Jane Goodall, the British anthropologist who has observed chimpanzee behavior in Tanzania for four decades, said yesterday that a Bush administration proposal to ease restrictions on hunting, capturing and importing endangered species would worsen cruel and corrupt practices in poor countries.

"The live-animal trade is horrible -- shooting mothers and capturing their babies," Goodall, 69, said during a telephone interview from a hotel room in Beverly Hills, Calif.

Goodall, who travels 300 days a year, will visit Seattle the week after next to raise money for the Jane Goodall Institute, established in 1977 to promote wildlife education and conservation programs around the world.

"Global wildlife is facing dire threats almost everywhere," Goodall said. "In this country right now, the assault on the Endangered Species Act is of great concern."

The U.S. Fish and Wildlife Service will be accepting public comment through today on the proposal, which would allow hunters, circuses and the pet industry to buy endangered animals from other countries.

Fish and Wildlife authorities say issuing the permits is consistent with the Endangered Species Act, adopted 30 years ago, and would simply implement rarely used provisions in the law.

Permits would be issued only in countries where conservation efforts are under way. Money spent on crocodile skins from Central America or the importation of the Asian elephant, two of the examples included in the proposed changes, could be used to protect the species in their native countries, according to the proposal.

But Goodall doesn't believe that poachers will heed the rules.

"There's a tendency all over the developing world to just be chasing after worldly goods and not making decisions based on how will this effect children seven generations ahead," Goodall said.

Through her work with chimpanzees, Goodall is credited for altering long-held assumptions about the relationship between human beings and animals.

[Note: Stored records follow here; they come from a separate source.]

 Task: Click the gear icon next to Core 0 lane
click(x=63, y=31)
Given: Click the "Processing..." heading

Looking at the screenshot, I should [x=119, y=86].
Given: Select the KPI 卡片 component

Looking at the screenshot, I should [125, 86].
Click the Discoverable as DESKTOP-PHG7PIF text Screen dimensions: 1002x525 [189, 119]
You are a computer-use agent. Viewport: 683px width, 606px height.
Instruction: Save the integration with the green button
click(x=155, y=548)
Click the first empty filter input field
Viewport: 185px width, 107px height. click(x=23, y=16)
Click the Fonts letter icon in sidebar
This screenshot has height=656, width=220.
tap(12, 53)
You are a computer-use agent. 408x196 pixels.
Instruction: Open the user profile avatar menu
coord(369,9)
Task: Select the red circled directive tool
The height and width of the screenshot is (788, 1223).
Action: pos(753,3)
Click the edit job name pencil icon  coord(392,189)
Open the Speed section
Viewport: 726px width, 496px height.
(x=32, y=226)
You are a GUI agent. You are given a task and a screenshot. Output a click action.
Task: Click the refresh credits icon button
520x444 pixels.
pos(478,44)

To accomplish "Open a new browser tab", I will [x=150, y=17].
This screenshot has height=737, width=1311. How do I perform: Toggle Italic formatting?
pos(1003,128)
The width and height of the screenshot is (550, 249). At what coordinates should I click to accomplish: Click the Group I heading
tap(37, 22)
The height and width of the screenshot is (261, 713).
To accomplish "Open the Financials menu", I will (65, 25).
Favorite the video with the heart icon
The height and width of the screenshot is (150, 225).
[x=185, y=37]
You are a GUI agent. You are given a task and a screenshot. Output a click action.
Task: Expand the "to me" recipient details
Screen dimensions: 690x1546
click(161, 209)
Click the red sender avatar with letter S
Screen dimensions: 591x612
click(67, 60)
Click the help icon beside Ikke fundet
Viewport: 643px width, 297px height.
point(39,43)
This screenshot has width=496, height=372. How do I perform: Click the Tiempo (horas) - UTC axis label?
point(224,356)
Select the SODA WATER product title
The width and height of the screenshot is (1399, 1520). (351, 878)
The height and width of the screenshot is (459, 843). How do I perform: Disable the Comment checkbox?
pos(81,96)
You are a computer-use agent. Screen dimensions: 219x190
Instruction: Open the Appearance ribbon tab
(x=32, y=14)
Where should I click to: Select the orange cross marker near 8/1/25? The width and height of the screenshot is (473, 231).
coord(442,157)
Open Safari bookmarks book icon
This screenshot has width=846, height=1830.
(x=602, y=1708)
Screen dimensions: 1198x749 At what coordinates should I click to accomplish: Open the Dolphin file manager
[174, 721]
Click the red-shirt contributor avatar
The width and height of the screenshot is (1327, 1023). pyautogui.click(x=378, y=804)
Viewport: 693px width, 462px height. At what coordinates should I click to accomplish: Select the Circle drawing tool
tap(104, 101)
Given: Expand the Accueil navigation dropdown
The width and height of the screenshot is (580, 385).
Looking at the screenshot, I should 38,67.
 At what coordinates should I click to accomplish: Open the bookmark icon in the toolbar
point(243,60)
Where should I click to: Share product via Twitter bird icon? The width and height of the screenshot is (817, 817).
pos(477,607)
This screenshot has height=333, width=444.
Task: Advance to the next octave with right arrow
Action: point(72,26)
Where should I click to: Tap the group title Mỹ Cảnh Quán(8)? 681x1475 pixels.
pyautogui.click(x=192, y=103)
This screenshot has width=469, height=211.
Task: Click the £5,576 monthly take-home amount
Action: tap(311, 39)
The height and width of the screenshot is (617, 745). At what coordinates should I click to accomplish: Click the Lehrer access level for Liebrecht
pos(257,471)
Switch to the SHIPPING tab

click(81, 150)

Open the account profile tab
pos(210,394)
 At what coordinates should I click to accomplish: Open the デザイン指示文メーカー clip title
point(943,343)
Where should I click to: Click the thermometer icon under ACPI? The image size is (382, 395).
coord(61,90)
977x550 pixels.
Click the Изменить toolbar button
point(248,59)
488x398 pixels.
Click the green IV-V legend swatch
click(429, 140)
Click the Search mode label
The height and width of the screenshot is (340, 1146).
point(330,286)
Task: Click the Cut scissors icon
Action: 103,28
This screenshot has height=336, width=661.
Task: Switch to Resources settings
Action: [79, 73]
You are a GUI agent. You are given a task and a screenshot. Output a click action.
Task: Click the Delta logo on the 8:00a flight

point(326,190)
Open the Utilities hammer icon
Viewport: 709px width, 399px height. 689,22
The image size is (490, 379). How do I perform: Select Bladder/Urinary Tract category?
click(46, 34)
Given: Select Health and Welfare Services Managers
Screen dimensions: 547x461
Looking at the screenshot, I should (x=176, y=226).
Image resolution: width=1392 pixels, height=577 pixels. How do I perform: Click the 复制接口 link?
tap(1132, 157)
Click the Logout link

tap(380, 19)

During her time in the Gombe National Park in what is now Tanzania, where she arrived in 1960, Goodall watched chimpanzees use tools, hunt for meat and exhibit signs of distinct personalities.

She spends most days now preaching conservation, advocating for human and animal rights and soliciting donations for the institute.

Roots & Shoots, one of the institute's main programs, encourages young people worldwide to take an interest in the environment, animals and community through service learning projects.

In the Kigoma region of Tanzania, for example, children plant trees and grass, attend workshops on HIV and AIDS prevention and visit Gombe.

There are 30 Roots & Shoots programs in the Seattle area and nearly 200 across the state.

During her three-day Seattle stay, Goodall will visit Peter Kirk Elementary School in Kirkland, where students and parents recently started a Roots & Shoots chapter.

Goodall will tour a forest behind the school where children have planted native trees, created a compost pile and used the fertilizer to grow tomatoes.

Theresa Demeter, co-coordinator of the program at Peter Kirk, said more than 50 families have signed up.

They have not yet chosen a project, but it likely will include exchanging videotapes of their work with a Roots & Shoots chapter in Africa.

"It's a good opportunity to be locally as well as more globally focused," Demeter said.